■ **Request**
Answer these questions about the forum thread on the Falx blade, giving each answer on its own line.
(a) Besides promotional videos, what does the thread's opening post say its author has not yet seen?
(b) According to jschaben, through which sellers does the blade seem to be offered?
(c) What explanation does jschaben offer for this limited availability?

■ **Text block**
# Falx by Fein multitool blade. Any real experience?



## Ig Odin (Dec 6, 2014)

Comrades, has anyone used the Falx by Fein blade for multitools?
http://www.falx.ca/
Are you impressed? I've seen promovideos, yes *they* are impressive indeed, they're meant to be so. But everyday practice, perhaps, differs. So far, I've not seen real users opinions. Any feed back on this blade will be appreciated.


----------



## jschaben (Apr 1, 2010)

Ig Odin said:


> Comrades, has anyone used the Falx by Fein blade for multitools?
> http://www.falx.ca/
> Are you impressed? I've seen promovideos, yes *they* are impressive indeed, they're meant to be so. But everyday practice, perhaps, differs. So far, I've not seen real users opinions. Any feed back on this blade will be appreciated.


 Never heard of them before but I am interested... or, at least would be if I could get some. It seems they are only offered through Canadian FEIN dealers. Couldn't find a site for internet sales.


----------



## Ig Odin (Dec 6, 2014)

jschaben said:


> Never heard of them before but I am interested... or, at least would be if I could get some. It seems they are only offered through Canadian FEIN dealers. Couldn't find a site for internet sales.


That's what makes me wonder. The Falx by Fein makes a promissing "headaway-thing", and... no response from those whom this thing is intended for... Another issue is why they reserved it for Canadinan dealers only. No need to rise the sales?
Well, anyway, thank you for the prompt answer. :smile:


----------



## jschaben (Apr 1, 2010)

Ig Odin said:


> That's what makes me wonder. The Falx by Fein makes a promissing "headaway-thing", and... no response from those whom this thing is intended for... Another issue is why they reserved it for Canadinan dealers only. No need to rise the sales?
> Well, anyway, thank you for the prompt answer. :smile:


I guess I can understand if they are simply test marketing a new product. They would want some marketing data before going into a full production mode. Just keep an eye out for some actual user review information.:smile:


----------



## Ig Odin (Dec 6, 2014)

jschaben said:


> I guess I can understand if they are simply test marketing a new product. They would want some marketing data before going into a full production mode. Just keep an eye out for some actual user review information.:smile:


Well, if it's so, then let's wait and see. :smile:


----------

■ **Exercise data**
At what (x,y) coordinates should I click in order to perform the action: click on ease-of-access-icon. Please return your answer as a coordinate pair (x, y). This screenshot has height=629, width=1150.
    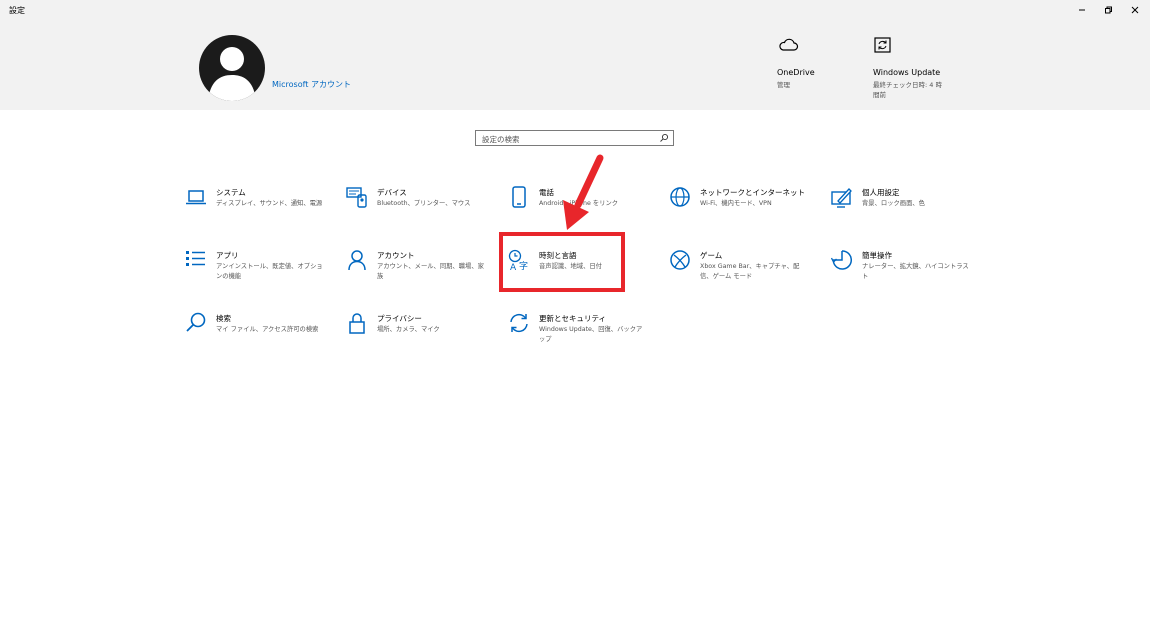
    Looking at the image, I should click on (842, 260).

■ **Exercise output**
(a) Opinions from real users of the blade.
(b) Canadian FEIN dealers.
(c) The company may be test marketing a new product and would want marketing data before going into full production.